Problem to work on
Every line of the data below must be given again exactly.

┌──

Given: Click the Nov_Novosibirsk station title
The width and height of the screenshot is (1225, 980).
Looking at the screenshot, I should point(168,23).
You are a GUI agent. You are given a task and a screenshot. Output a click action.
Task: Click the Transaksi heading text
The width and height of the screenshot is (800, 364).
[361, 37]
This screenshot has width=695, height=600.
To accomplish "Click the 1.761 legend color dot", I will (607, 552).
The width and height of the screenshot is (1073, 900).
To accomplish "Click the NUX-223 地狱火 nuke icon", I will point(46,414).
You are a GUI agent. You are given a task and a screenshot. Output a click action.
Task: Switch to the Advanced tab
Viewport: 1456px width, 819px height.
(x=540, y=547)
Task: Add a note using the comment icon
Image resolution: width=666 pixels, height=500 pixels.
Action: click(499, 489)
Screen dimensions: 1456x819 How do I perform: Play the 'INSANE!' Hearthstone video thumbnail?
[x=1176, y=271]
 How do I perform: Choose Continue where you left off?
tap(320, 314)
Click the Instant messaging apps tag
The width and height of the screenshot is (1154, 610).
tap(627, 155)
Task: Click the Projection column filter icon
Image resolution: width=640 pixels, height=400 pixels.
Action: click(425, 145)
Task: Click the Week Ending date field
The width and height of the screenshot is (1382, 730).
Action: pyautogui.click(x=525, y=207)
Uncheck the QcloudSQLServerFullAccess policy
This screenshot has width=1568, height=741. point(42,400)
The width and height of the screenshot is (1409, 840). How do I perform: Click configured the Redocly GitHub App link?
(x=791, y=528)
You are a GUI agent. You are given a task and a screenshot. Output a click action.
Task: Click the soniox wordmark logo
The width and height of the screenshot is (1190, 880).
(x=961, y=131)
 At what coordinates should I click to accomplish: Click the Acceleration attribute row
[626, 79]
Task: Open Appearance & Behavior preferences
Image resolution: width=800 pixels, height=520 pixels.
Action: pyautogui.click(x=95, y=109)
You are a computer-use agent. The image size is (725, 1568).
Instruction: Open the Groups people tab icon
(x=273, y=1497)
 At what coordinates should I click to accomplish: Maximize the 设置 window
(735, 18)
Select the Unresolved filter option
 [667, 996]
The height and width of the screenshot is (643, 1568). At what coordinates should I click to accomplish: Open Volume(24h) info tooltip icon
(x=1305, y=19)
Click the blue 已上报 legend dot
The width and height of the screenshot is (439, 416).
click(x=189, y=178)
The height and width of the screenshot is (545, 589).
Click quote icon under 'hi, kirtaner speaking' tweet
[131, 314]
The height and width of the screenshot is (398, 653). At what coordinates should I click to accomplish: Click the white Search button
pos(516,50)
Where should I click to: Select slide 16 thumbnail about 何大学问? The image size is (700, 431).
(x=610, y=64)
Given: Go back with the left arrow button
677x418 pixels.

└──

The answer
Given: Click the Nov_Novosibirsk station title
The width and height of the screenshot is (1225, 980).
Looking at the screenshot, I should point(168,23).
You are a GUI agent. You are given a task and a screenshot. Output a click action.
Task: Click the Transaksi heading text
The width and height of the screenshot is (800, 364).
[361, 37]
This screenshot has width=695, height=600.
To accomplish "Click the 1.761 legend color dot", I will (607, 552).
The width and height of the screenshot is (1073, 900).
To accomplish "Click the NUX-223 地狱火 nuke icon", I will point(46,414).
You are a GUI agent. You are given a task and a screenshot. Output a click action.
Task: Switch to the Advanced tab
Viewport: 1456px width, 819px height.
(x=540, y=547)
Task: Add a note using the comment icon
Image resolution: width=666 pixels, height=500 pixels.
Action: click(499, 489)
Screen dimensions: 1456x819 How do I perform: Play the 'INSANE!' Hearthstone video thumbnail?
[x=1176, y=271]
 How do I perform: Choose Continue where you left off?
tap(320, 314)
Click the Instant messaging apps tag
The width and height of the screenshot is (1154, 610).
tap(627, 155)
Task: Click the Projection column filter icon
Image resolution: width=640 pixels, height=400 pixels.
Action: click(425, 145)
Task: Click the Week Ending date field
The width and height of the screenshot is (1382, 730).
Action: pyautogui.click(x=525, y=207)
Uncheck the QcloudSQLServerFullAccess policy
This screenshot has width=1568, height=741. point(42,400)
The width and height of the screenshot is (1409, 840). How do I perform: Click configured the Redocly GitHub App link?
(x=791, y=528)
You are a GUI agent. You are given a task and a screenshot. Output a click action.
Task: Click the soniox wordmark logo
The width and height of the screenshot is (1190, 880).
(x=961, y=131)
 At what coordinates should I click to accomplish: Click the Acceleration attribute row
[626, 79]
Task: Open Appearance & Behavior preferences
Image resolution: width=800 pixels, height=520 pixels.
Action: pyautogui.click(x=95, y=109)
You are a computer-use agent. The image size is (725, 1568).
Instruction: Open the Groups people tab icon
(x=273, y=1497)
 At what coordinates should I click to accomplish: Maximize the 设置 window
(735, 18)
Select the Unresolved filter option
 [667, 996]
The height and width of the screenshot is (643, 1568). At what coordinates should I click to accomplish: Open Volume(24h) info tooltip icon
(x=1305, y=19)
Click the blue 已上报 legend dot
The width and height of the screenshot is (439, 416).
click(x=189, y=178)
The height and width of the screenshot is (545, 589).
Click quote icon under 'hi, kirtaner speaking' tweet
[131, 314]
The height and width of the screenshot is (398, 653). At what coordinates should I click to accomplish: Click the white Search button
pos(516,50)
Where should I click to: Select slide 16 thumbnail about 何大学问? The image size is (700, 431).
(x=610, y=64)
Given: Go back with the left arrow button
677x418 pixels.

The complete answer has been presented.